**Exercise requirements**
Please convert every line of the entries below into a JSON list of strings, one string per line, skipping blank lines and leaving out the pictures.

**Exercise material**
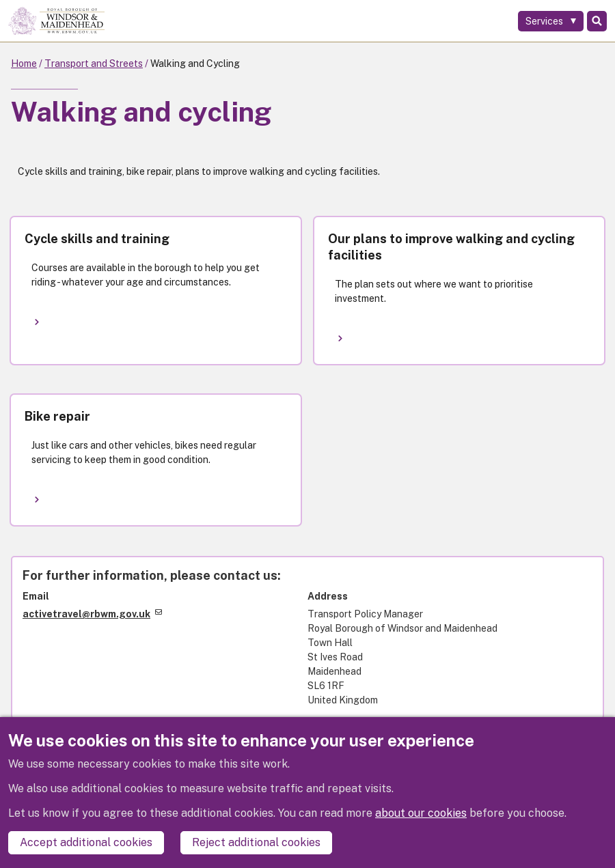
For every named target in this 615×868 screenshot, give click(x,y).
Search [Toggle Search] (597, 21)
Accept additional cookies (86, 842)
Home (24, 64)
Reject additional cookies (256, 842)
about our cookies (421, 813)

**Answer to this exercise**
[
  "For every named target in this 615×868 screenshot, give click(x,y).",
  "Search [Toggle Search] (597, 21)",
  "Accept additional cookies (86, 842)",
  "Home (24, 64)",
  "Reject additional cookies (256, 842)",
  "about our cookies (421, 813)"
]